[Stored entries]
__________________________________________________

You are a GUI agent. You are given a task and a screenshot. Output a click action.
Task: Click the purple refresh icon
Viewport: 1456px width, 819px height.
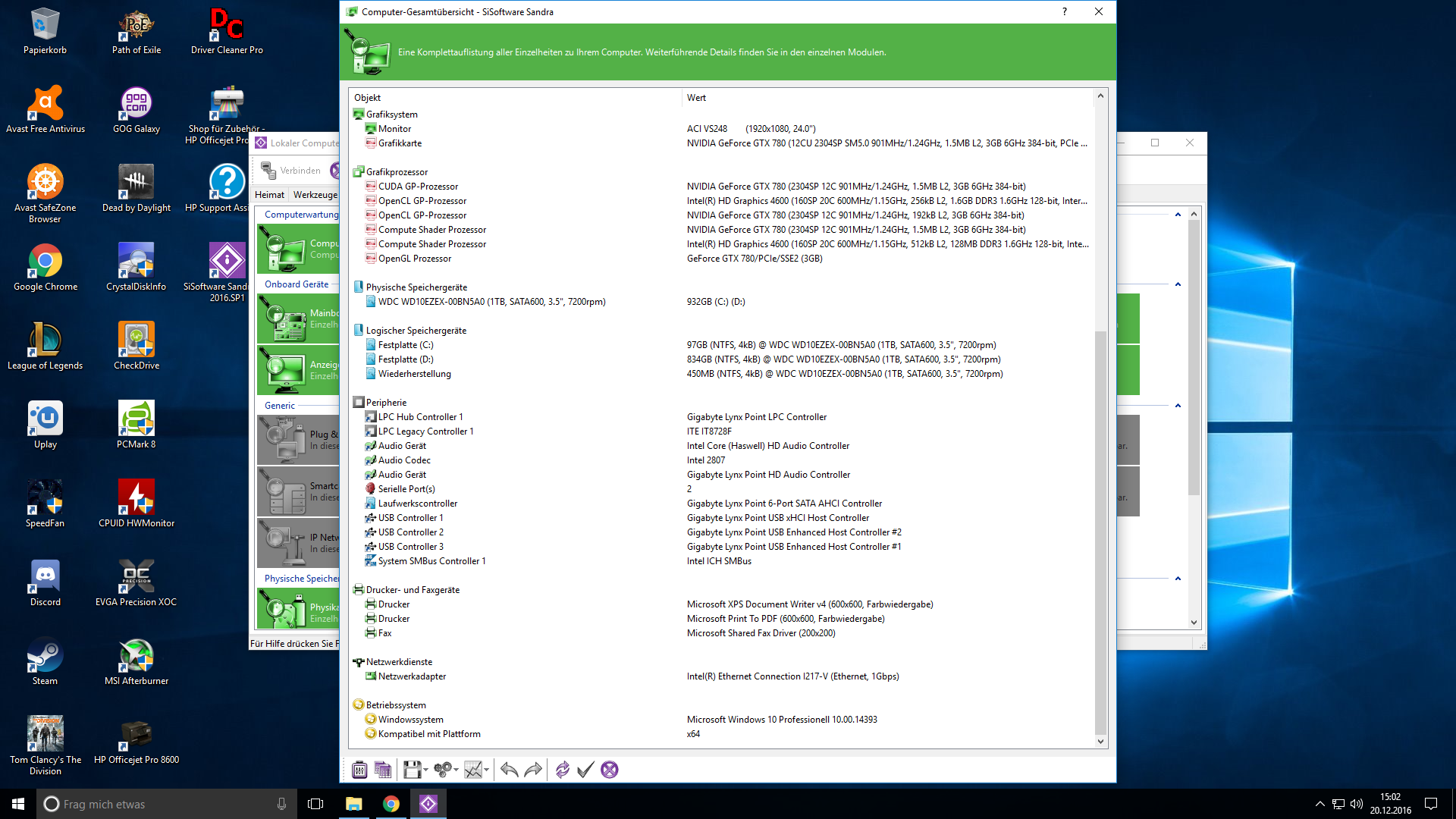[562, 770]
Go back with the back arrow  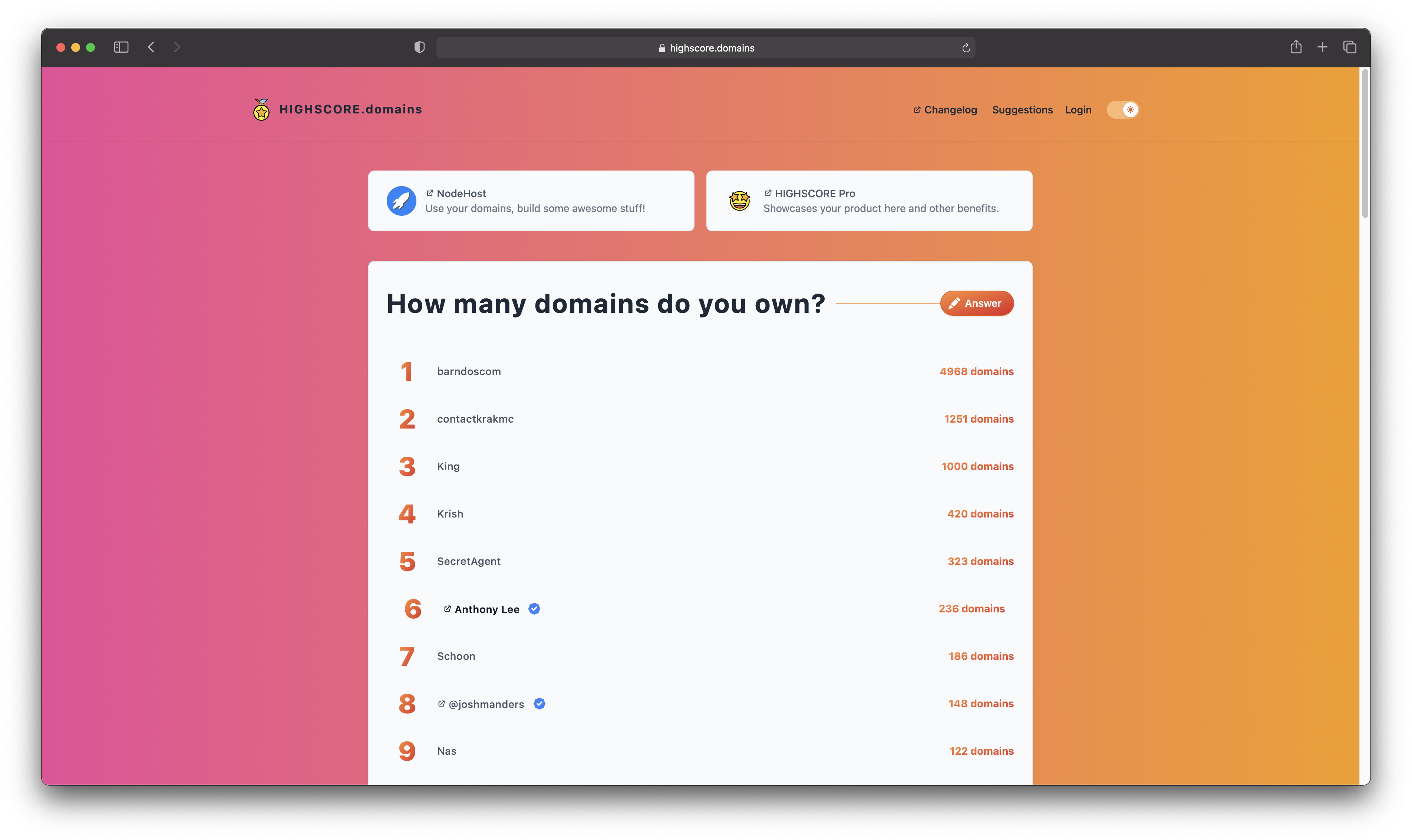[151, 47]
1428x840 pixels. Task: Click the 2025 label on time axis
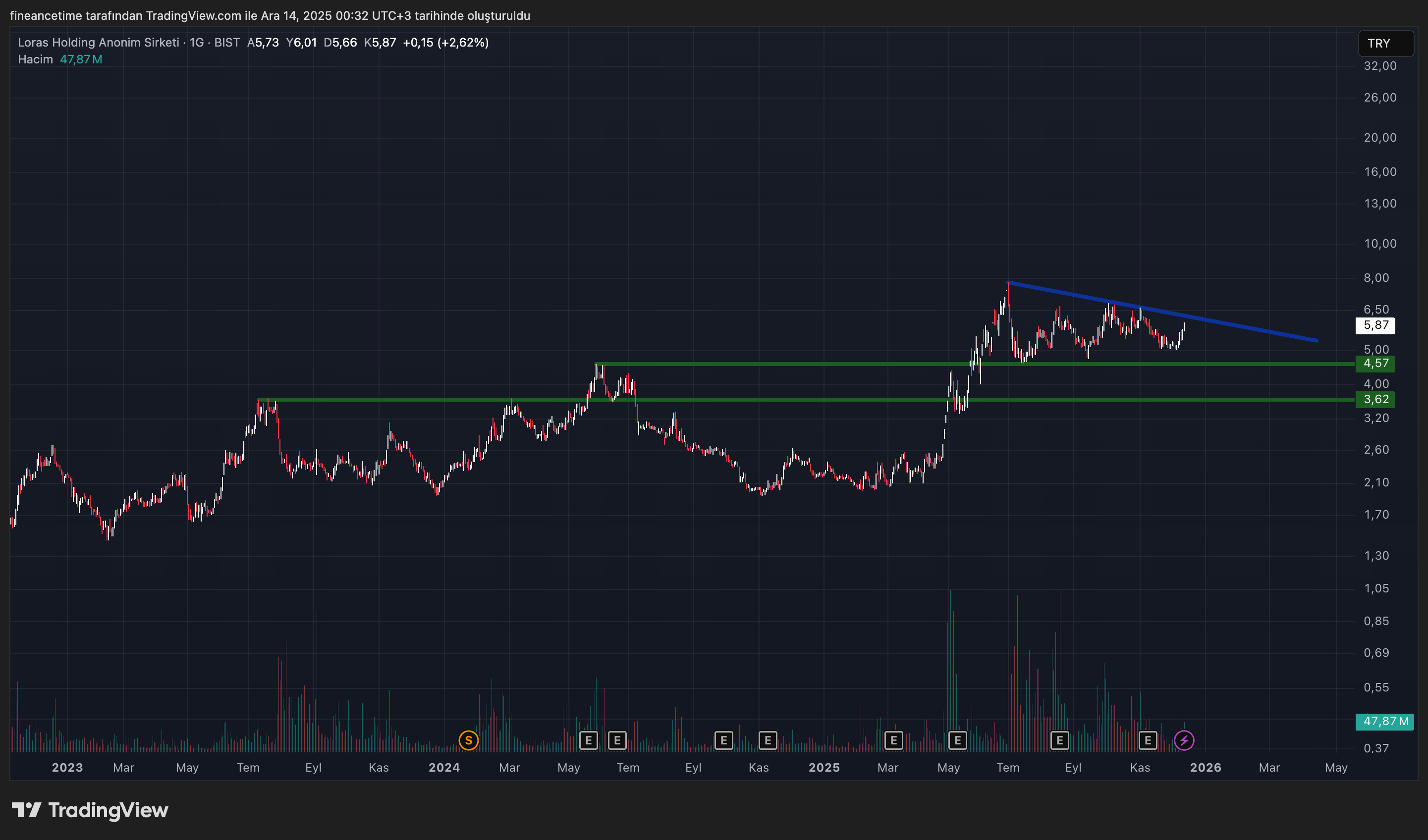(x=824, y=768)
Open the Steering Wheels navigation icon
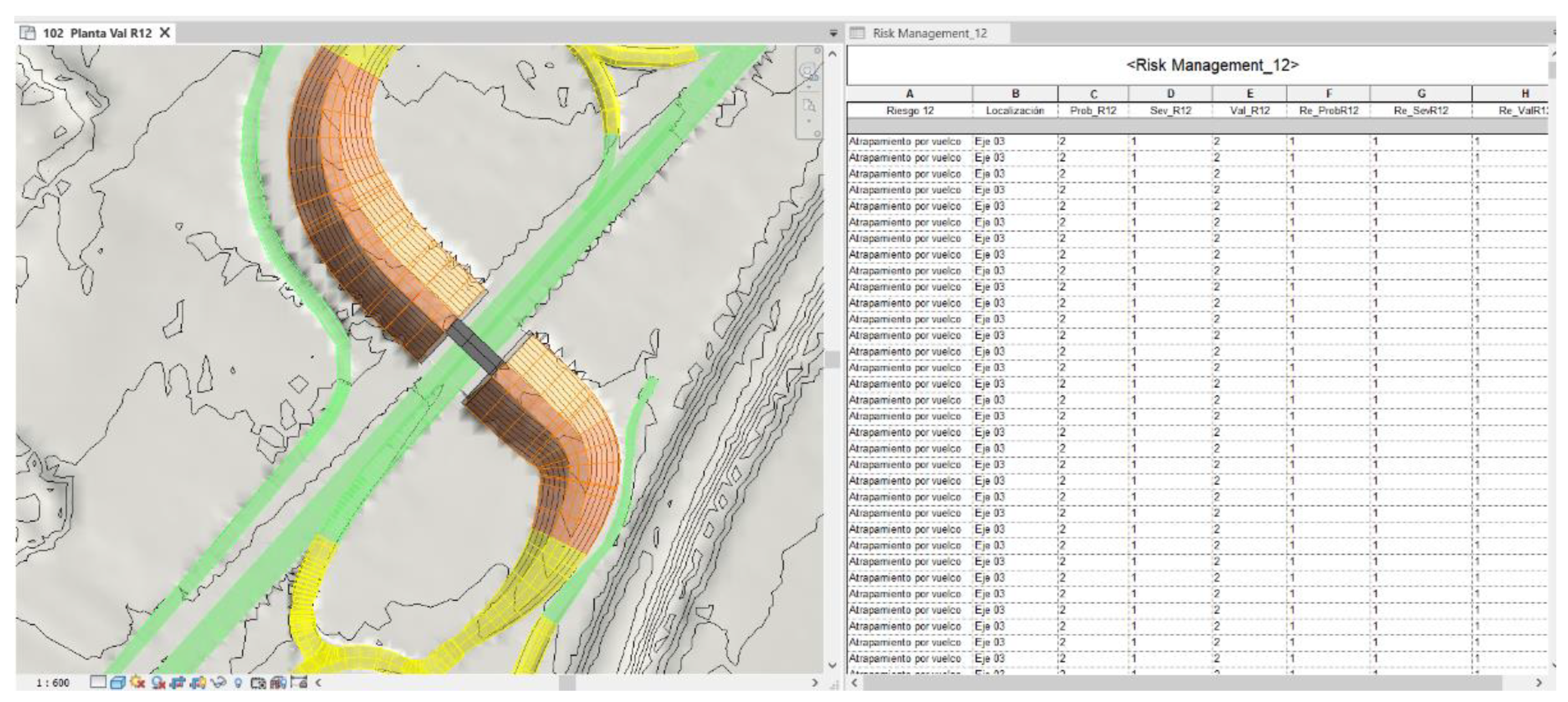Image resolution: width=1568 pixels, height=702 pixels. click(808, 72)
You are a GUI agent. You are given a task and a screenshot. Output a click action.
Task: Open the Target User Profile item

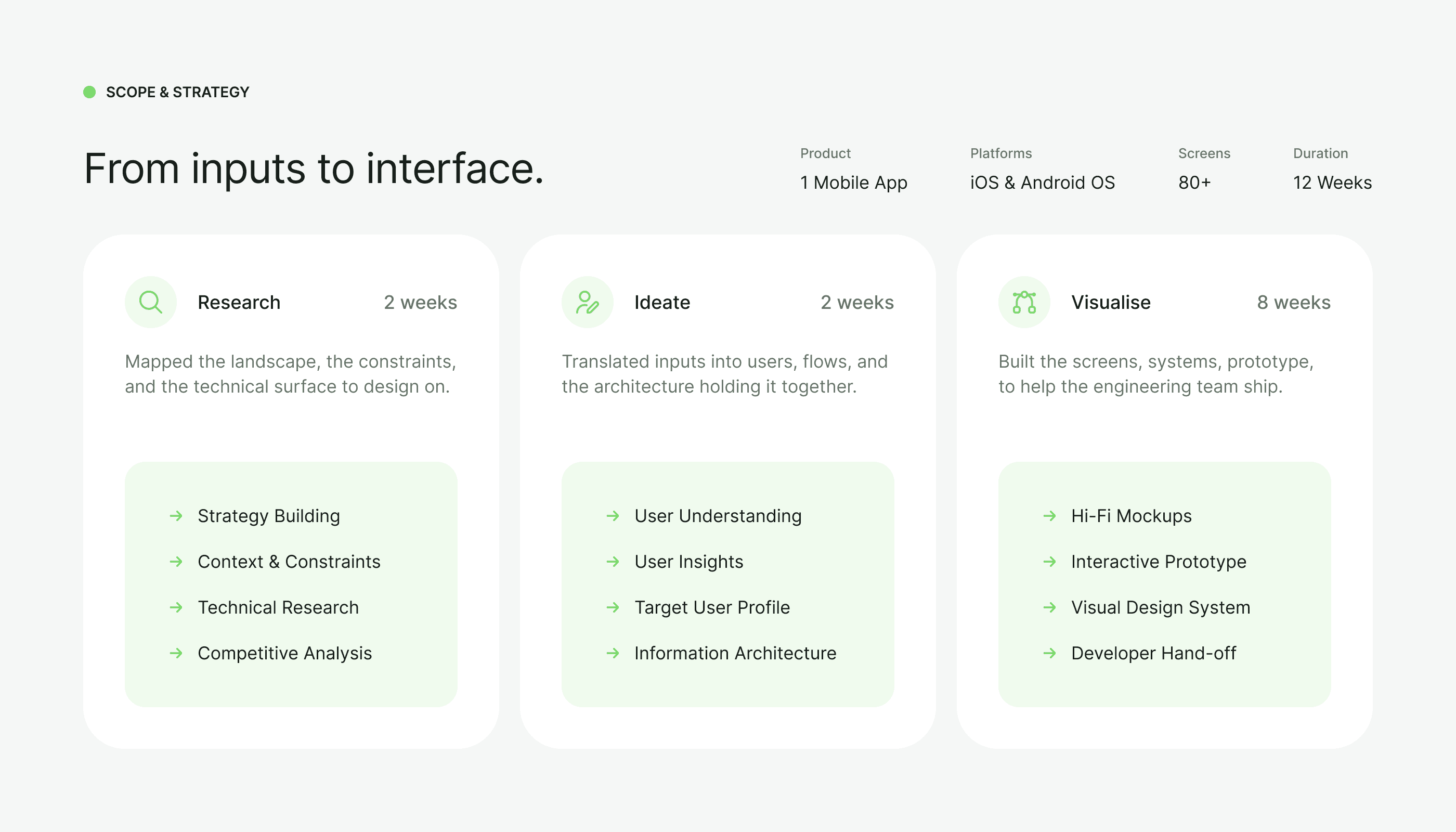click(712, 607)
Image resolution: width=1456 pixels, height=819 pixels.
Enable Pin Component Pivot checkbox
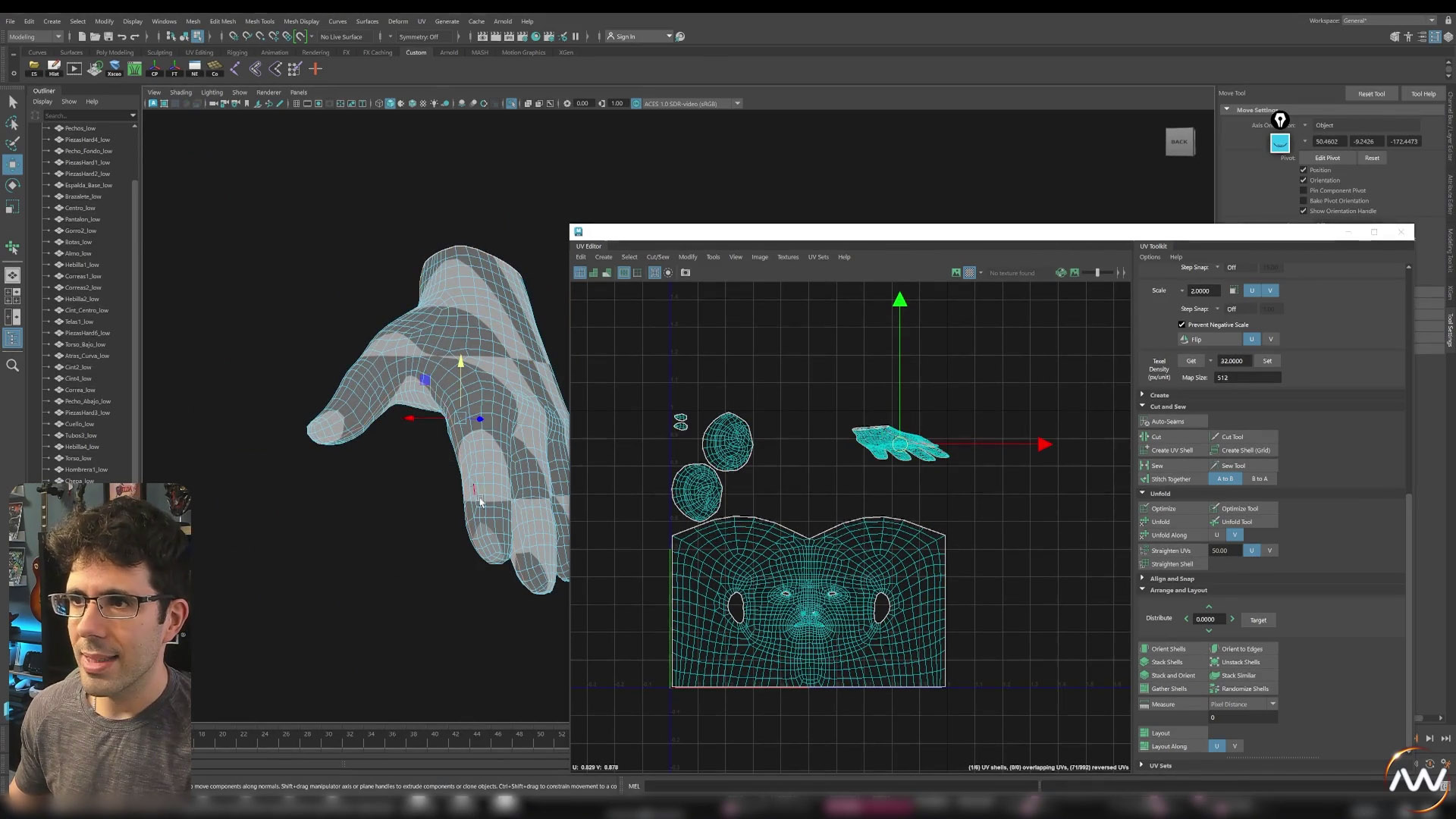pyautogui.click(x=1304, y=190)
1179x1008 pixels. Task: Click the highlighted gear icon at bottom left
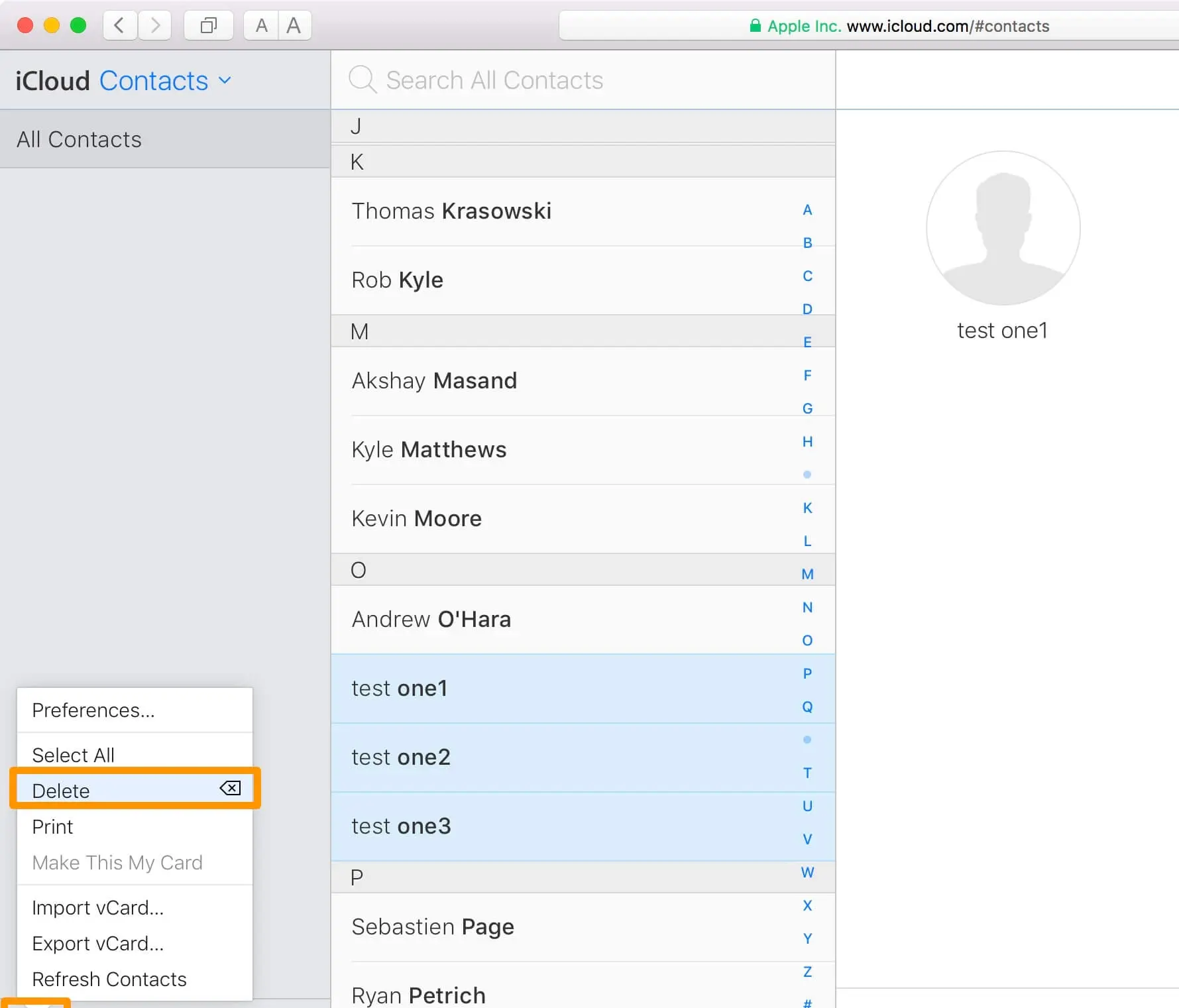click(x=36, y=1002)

__________________________________________________

Exercise aim: In the data above, take the line with "1428x840 pixels. Task: Click", the line with "Image resolution: width=1456", and every line between, and set them down exactly without pictures.

Solution for this problem:
1428x840 pixels. Task: Click the 2025 label on time axis
(x=824, y=768)
Open the Steering Wheels navigation icon
Image resolution: width=1568 pixels, height=702 pixels. click(808, 72)
You are a GUI agent. You are given a task and a screenshot. Output a click action.
Task: Open the Target User Profile item

click(712, 607)
Image resolution: width=1456 pixels, height=819 pixels.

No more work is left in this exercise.